• _EXCERPT PROVIDED_
---

The factor of Z2 refers to hydrogen-like atoms.

In the first or second formula the h should be h bar (h/2Pi). The last formula you presented is slightly more complicated because the lattice gives the electron an effective mass different from its isolated mass. I wouldn't worry about this until you take solid state physics.

#### otaKu

In the first or second formula the h should be h bar (h/2Pi).
Even if I were to replace h by h/2π the formulas remain unequal. The 1st one has a π in it as well. I'd want to believe that the second one is correct but unfortunately the book I am reading seems to use the third one over and over which is essentially different from the second one even after I replace the h in second one with h/2π.

Staff Emeritus
The first uses different units than the second and third.

#### jtbell

Mentor
The first equation uses Gaussian units. See this page of the lectures from which the first equation was taken, and notice how he writes Coulomb's law. Compare it to how the MIT notes write Coulomb's law.

#### jtbell

Mentor
Google doesn't let me view the page from the third book, that you linked to, and I'm not familiar with that book, or with that field, so I'd better not try to guess what's happening here.

#### otaKu

Google doesn't let me view the page from the third book, that you linked to, and I'm not familiar with that book, or with that field, so I'd better not try to guess what's happening here.

---

• _RECORD SET_
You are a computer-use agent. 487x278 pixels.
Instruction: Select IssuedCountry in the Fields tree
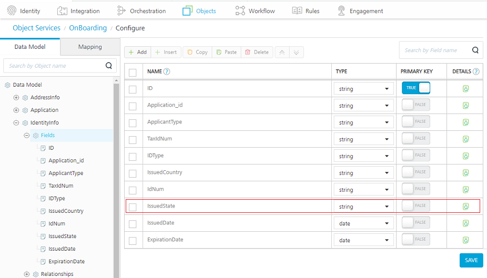66,211

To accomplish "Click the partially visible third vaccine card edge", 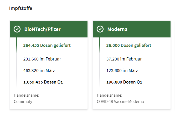I will (174, 65).
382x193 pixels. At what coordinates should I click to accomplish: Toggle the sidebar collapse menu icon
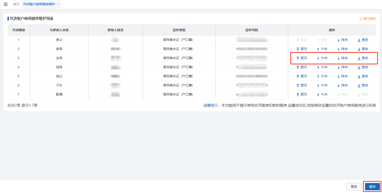point(5,4)
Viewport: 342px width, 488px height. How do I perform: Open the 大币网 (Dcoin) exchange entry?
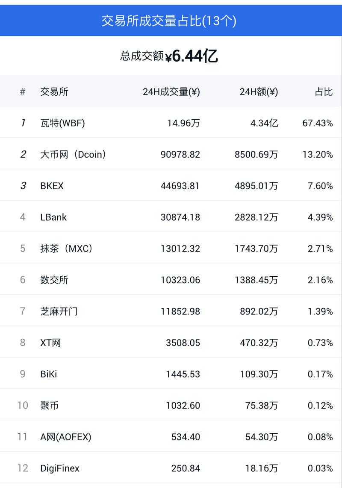coord(73,154)
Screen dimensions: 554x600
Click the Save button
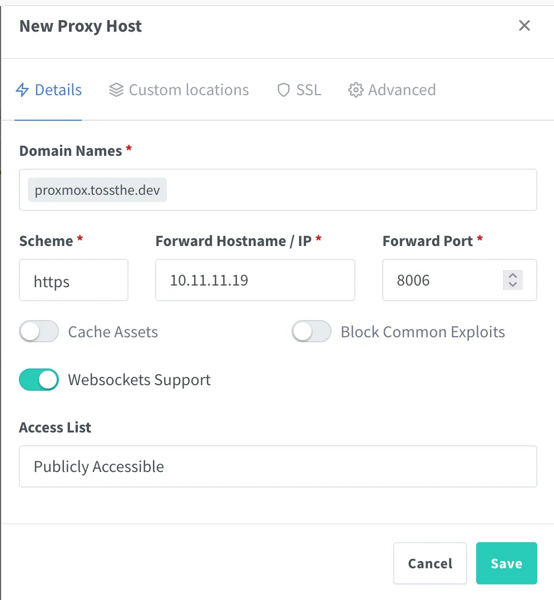506,563
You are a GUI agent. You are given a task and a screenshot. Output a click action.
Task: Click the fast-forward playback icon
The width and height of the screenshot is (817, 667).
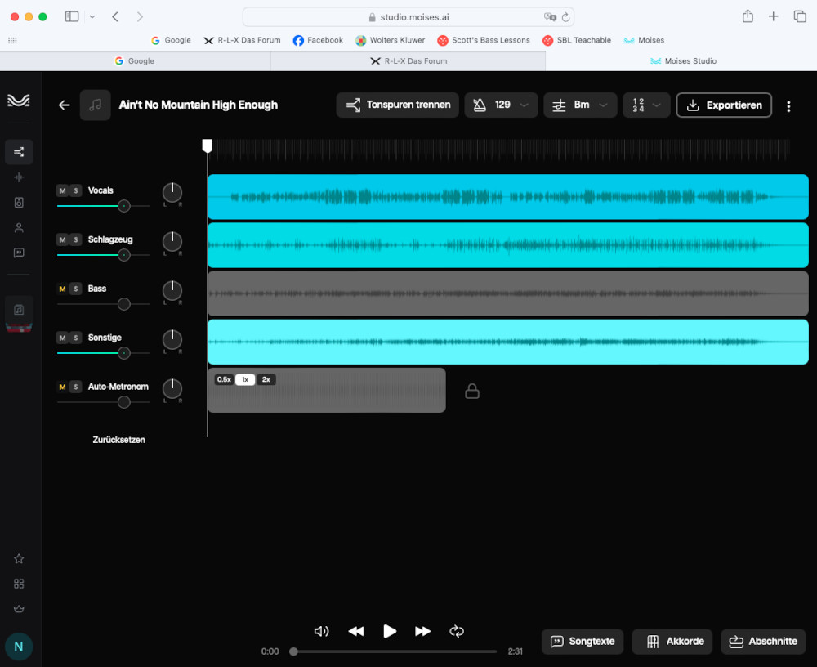click(422, 631)
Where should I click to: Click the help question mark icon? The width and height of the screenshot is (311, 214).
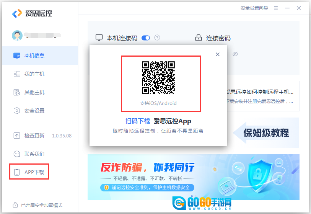click(157, 38)
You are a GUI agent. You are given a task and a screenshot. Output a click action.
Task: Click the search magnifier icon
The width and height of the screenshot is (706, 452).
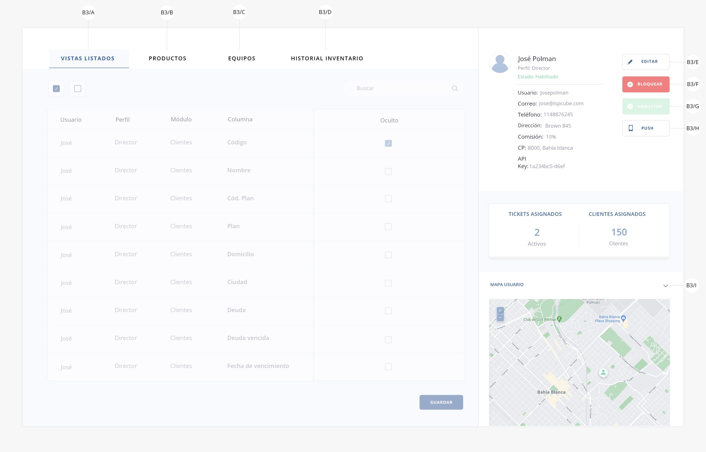[x=455, y=88]
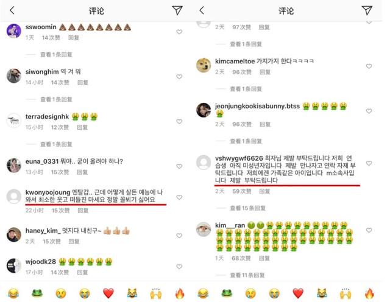The width and height of the screenshot is (390, 305).
Task: Reply to euna_0331's comment
Action: pyautogui.click(x=82, y=172)

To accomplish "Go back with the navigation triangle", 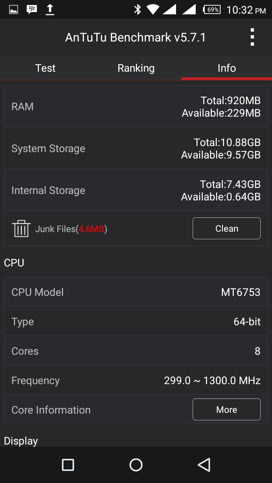I will [x=204, y=465].
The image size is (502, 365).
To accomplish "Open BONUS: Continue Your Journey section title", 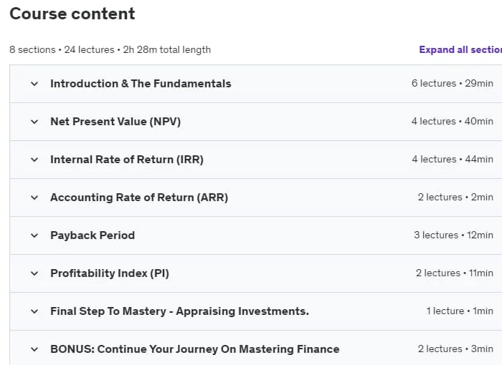I will [x=194, y=349].
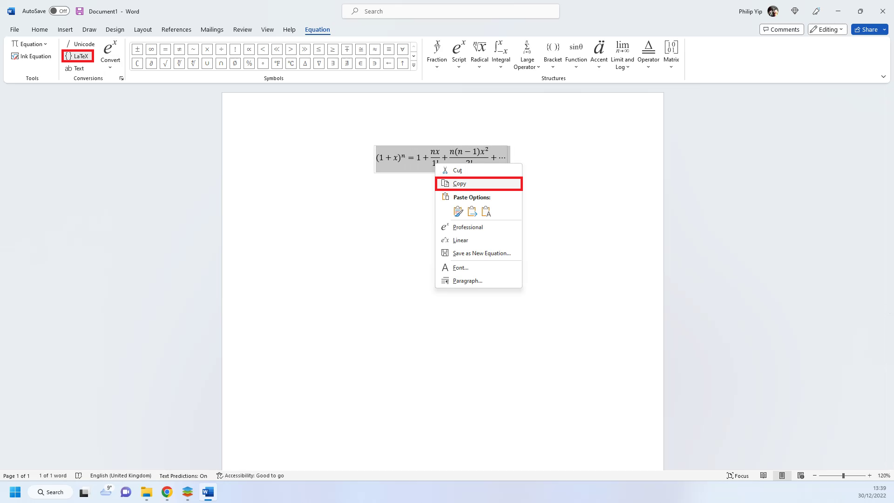
Task: Click the Search box in title bar
Action: click(x=450, y=11)
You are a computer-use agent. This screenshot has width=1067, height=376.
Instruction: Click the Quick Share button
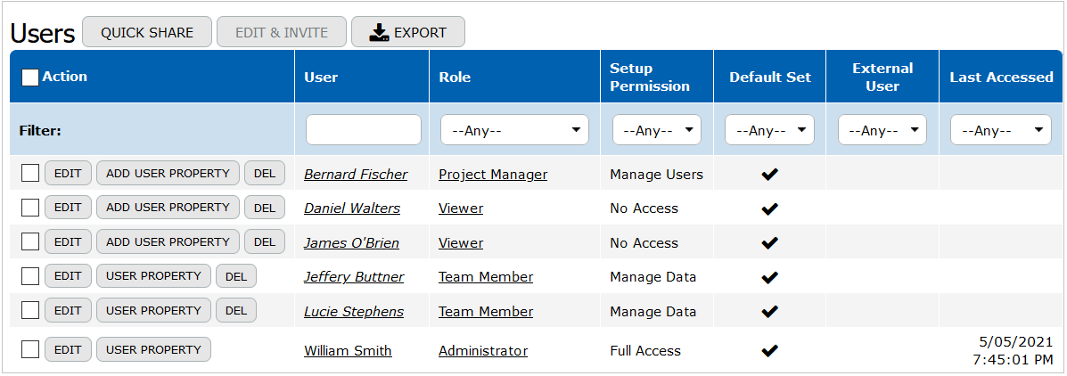[147, 32]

---

• _INSTRUCTIONS TO FOLLOW_
Write out the forum thread on the hydrogen-like atom formulas word for word, everything from "The factor of" down to "one with h/2π.". The records play no part here.

• _RESULT OF THIS TASK_
The factor of Z2 refers to hydrogen-like atoms.

In the first or second formula the h should be h bar (h/2Pi). The last formula you presented is slightly more complicated because the lattice gives the electron an effective mass different from its isolated mass. I wouldn't worry about this until you take solid state physics.

#### otaKu

In the first or second formula the h should be h bar (h/2Pi).
Even if I were to replace h by h/2π the formulas remain unequal. The 1st one has a π in it as well. I'd want to believe that the second one is correct but unfortunately the book I am reading seems to use the third one over and over which is essentially different from the second one even after I replace the h in second one with h/2π.